9/03/2013

Fumo, observo, pienso

    La magia de la lectura tiene que ver con darle todo el crédito a cada cuartilla que nos pasa por enfrente, asunto que supone un acto de fe con clima religioso: es preciso creer lo que nos cuentan. De tal premisa la conclusión será una o ninguna, es decir, caeremos atrapados por la historia que el prestidigitador de palabras lanza como hechizo o simplemente el libro no habrá cumplido su tarea más importante: coger al lector por el pescuezo y llevarlo así hasta la página final.

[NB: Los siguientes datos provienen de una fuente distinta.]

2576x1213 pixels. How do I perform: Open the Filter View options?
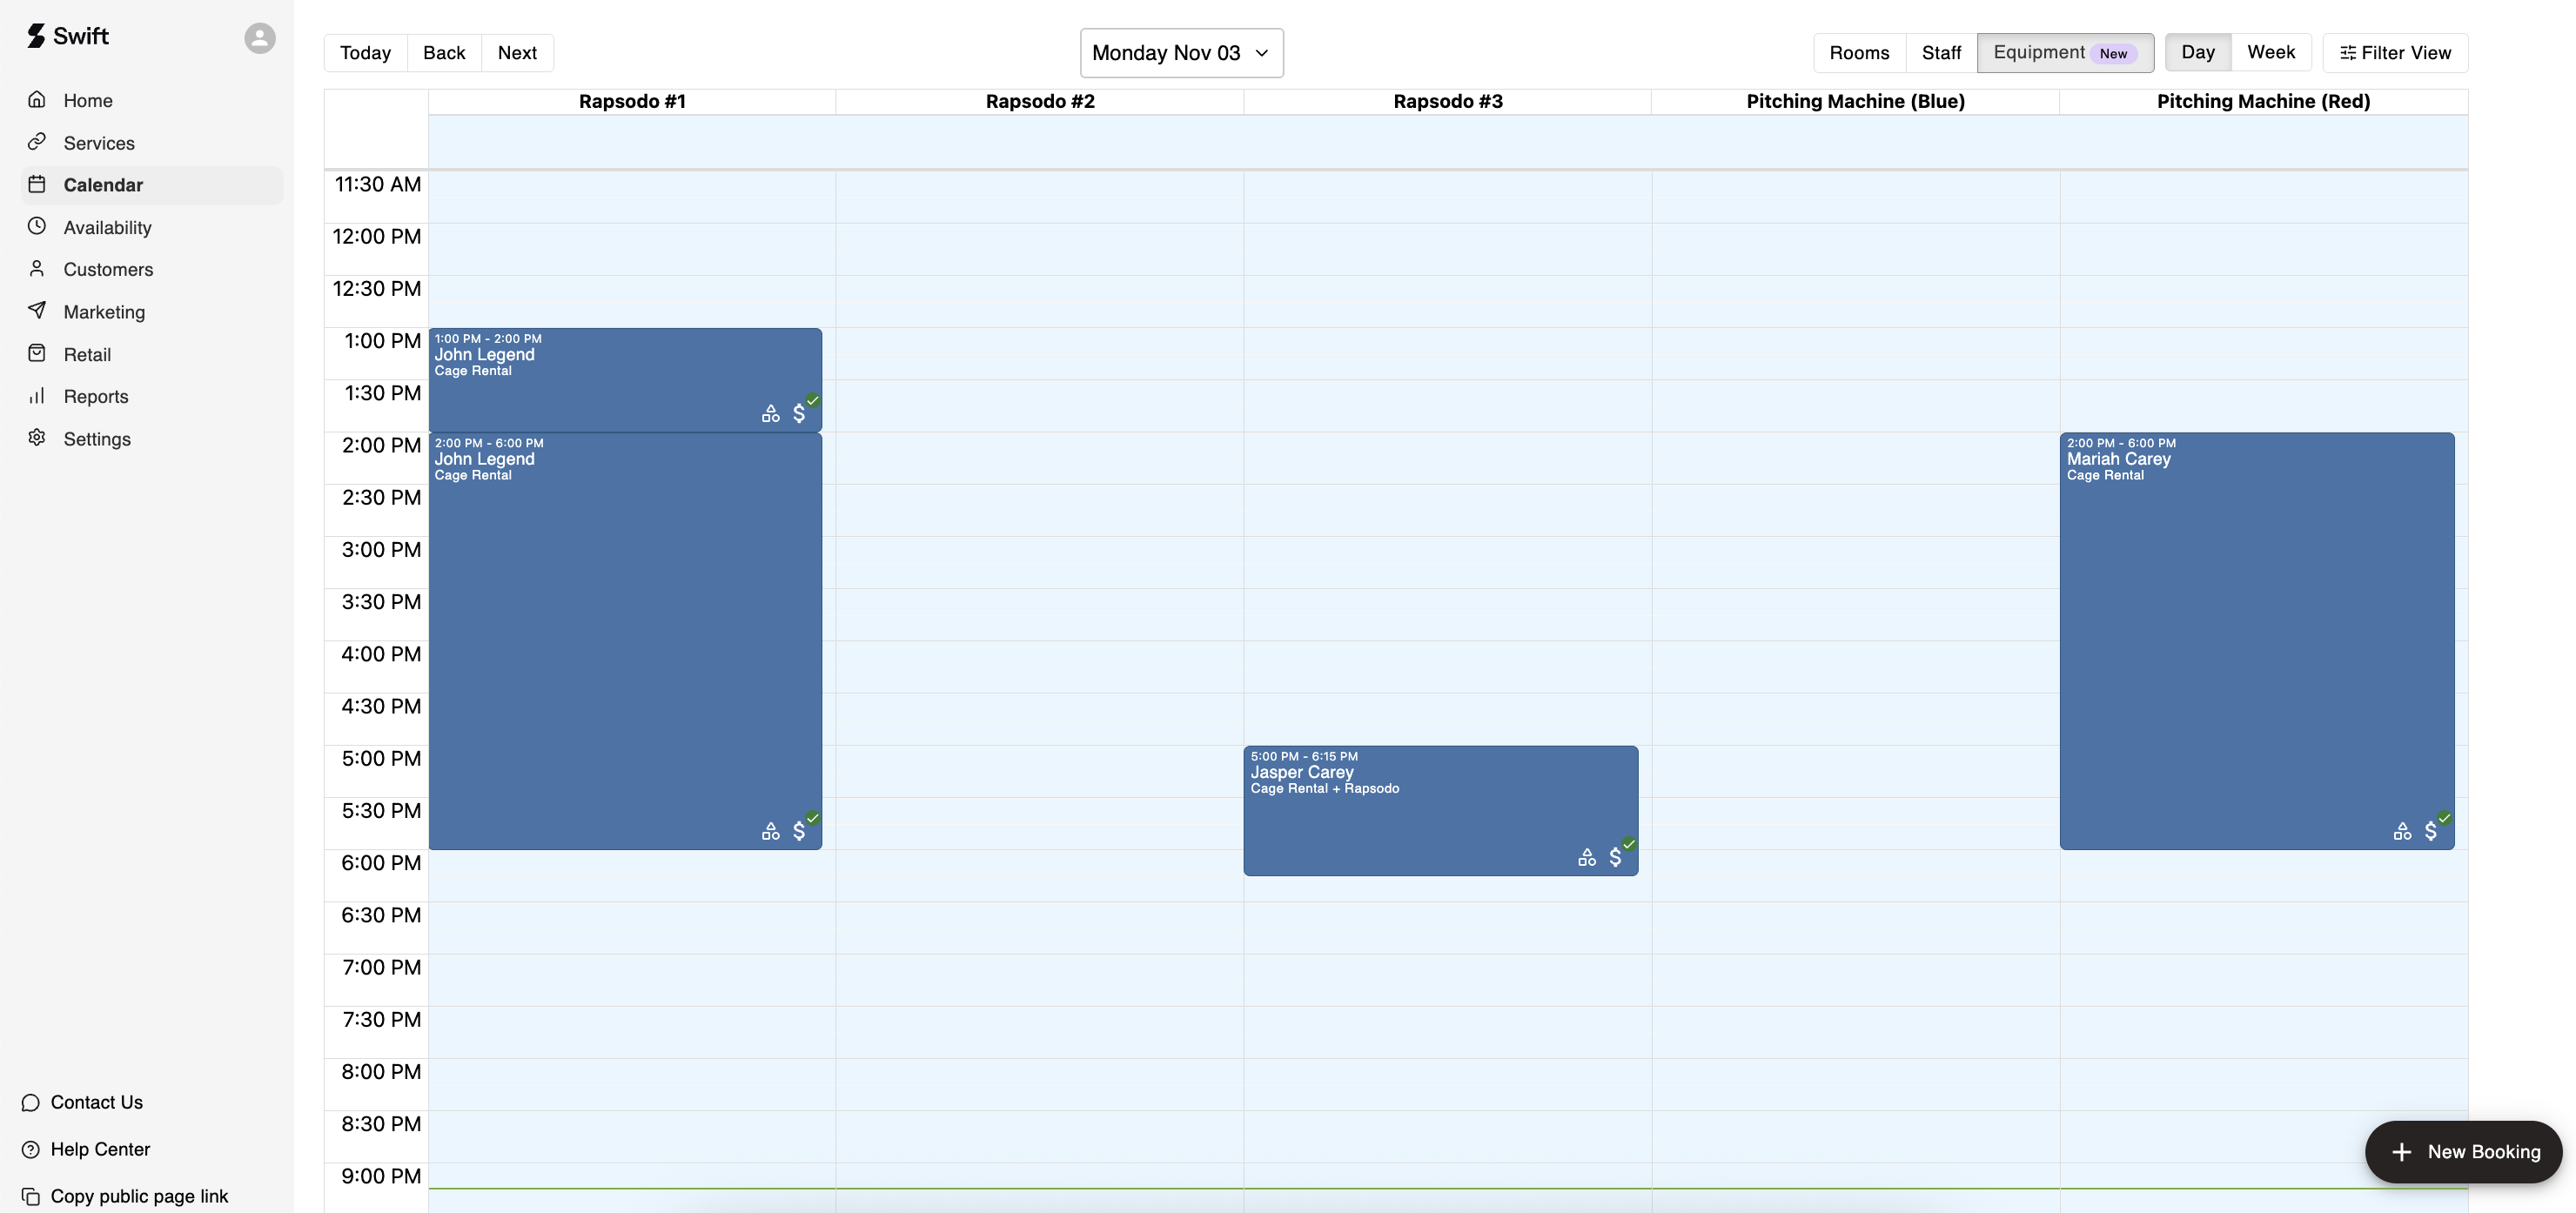point(2395,53)
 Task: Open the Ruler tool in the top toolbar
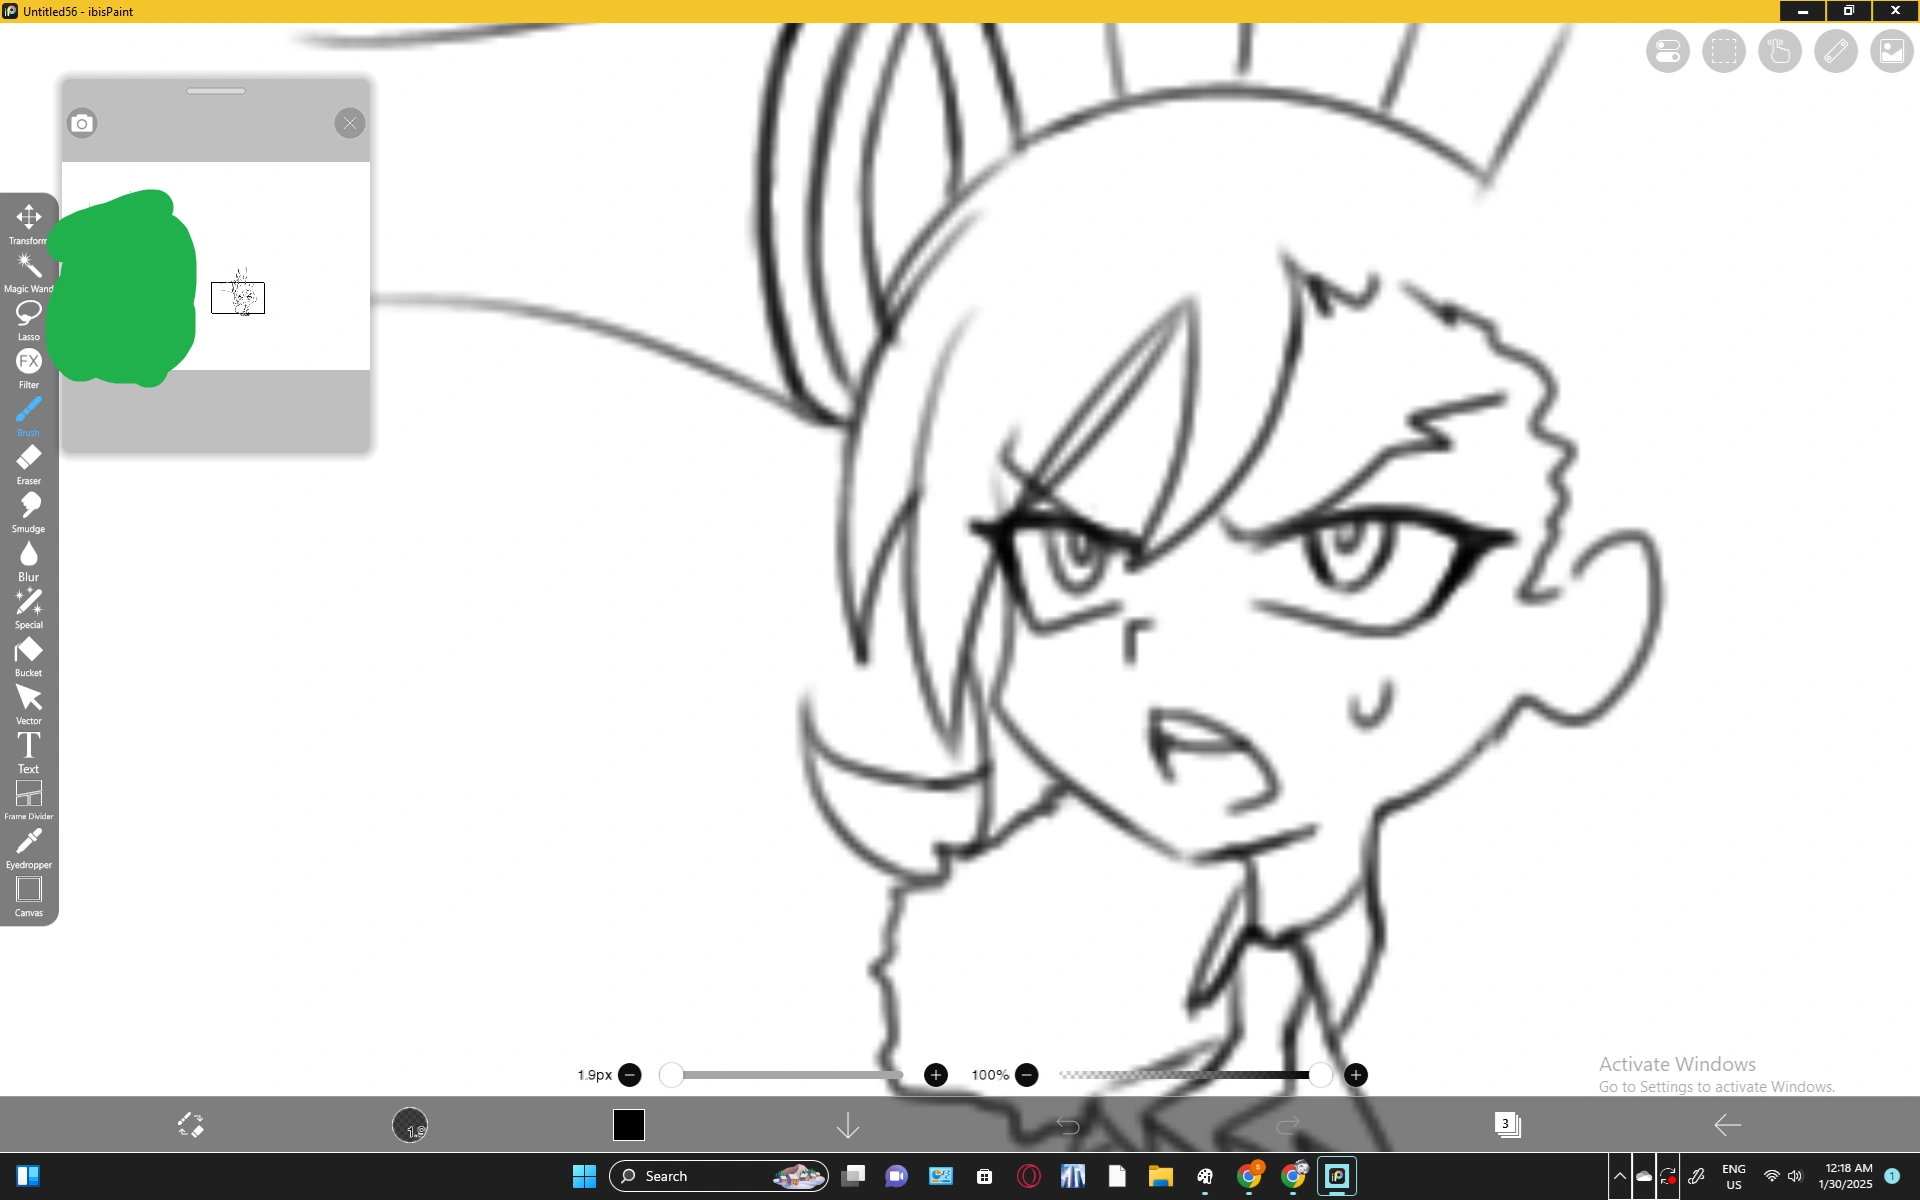[x=1836, y=51]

    Seis de la tarde. Camila y yo vamos a nuestro café de costumbre. Leemos. Desde esta terraza las luces del crepúsculo cubren hasta la última molécula de todo y con ellas me gusta desmigajar cuentos, saborear un marrón, fumar el tabaco poco a poco. Créeme que la experiencia resulta extraordinaria. El silencio termina imponiéndose a pesar del tránsito, de la gente, de la calle en plena ebullición. Ella devora la Historia de Judy  y yo despacho Filosofía feroz, de Michel Onfray, que al fin y al cabo fue decepcionante.
    Onfray pretende una condición que no cualquiera alcanza: la de enfant terrible. Y no termina siéndolo porque su pretensión es evidente. En vez de arrojar verdades a contracorriente de lo políticamente correcto y se acabó, su puesta en escena no convence. Demasiadas luces de bengala. Mucho ruido y pocas nueces. Leo estos ensayos y pienso que el autor devino en un Eduardo Galeano francés, otro irredento que ya crecidito supone al universo binario desde las entrañas hasta la epidermis. La izquierda y la derecha, o sea, los buenos y los malos, permítanme reír a mandíbula batiente. El mundo en perfecto blanco y negro, el libro como puñado de señalamientos: contra los ricos, contra el imperio, contra las grandes religiones monoteístas, contra las elecciones, contra los gringos, contra el capitalismo, contra el liberalismo. Y hasta ahí. Un catecismo manoseado hasta el hartazgo por la izquierda dinosáurica latinoamericana. No hay propuestas, ni aporte intelectual, ni alternativas que trasciendan el lloriqueo simplón. Si el capital es el lobo feroz, el culpable de la miseria universal, de los piojos en las cabelleras del mundo o de la putería en París y en San Fernando de Atabapo, si las elecciones en las democracias occidentales son el golpe concebido para la dominación  de los pueblos, si un liberal es el vivo retrato de un apestado pululando tranquilamente por ahí,  ¿qué pone usted sobre la mesa, señor Onfray? ¿Dónde están los sustitutos para el acabóse? ¿Qué hacer para paliarlo? Silencio sepulcral.
    Enciendo mi tabaco, dejo los lentes sobre el libro aún abierto, observo a Camila en lo suyo, transfigurándose en hada, en pirata, en dragón. Sigo sus ojos, fijos en cada cuartilla que es el mundo para ella en este instante. Imagino la aventura que vive ya mismo, las imágenes que pasarán por su cabeza, la curiosidad, la disposición para el ensueño que la caracteriza, la creatividad en plena faena, regalándole voces, movimientos, vida a cuanto ofrece el autor embutido en cada línea.
    Es curioso, desde luego, pero leer resulta justamente eso, construir otra vez lo que de algún modo viene empaquetado a manera de propuesta por un demiurgo que llaman escritor. Sí, un libro es una compilación de sugerencias, un streep tease a propósito de las ideas y lo más interesante es que tienes participación directa, ayudas a desvestir, formas parte del elenco. No dejo de observarla, me encanta hallar gestos casi imperceptibles en su rostro, alguna sonrisa diminuta, el entrecejo fruncido apenas un instante después. Tal es la geografía del goce literario expresado en quien se acerca a una novela o a un fajo de poemas nada más que por placer. Camila navega los siete mares y está absorta. Eso es leer, resucitar lo que tienes entre manos, recrear la obra que se desata ante ti y hacerla tuya. Me alegra saber que a su edad ya lo disfruta.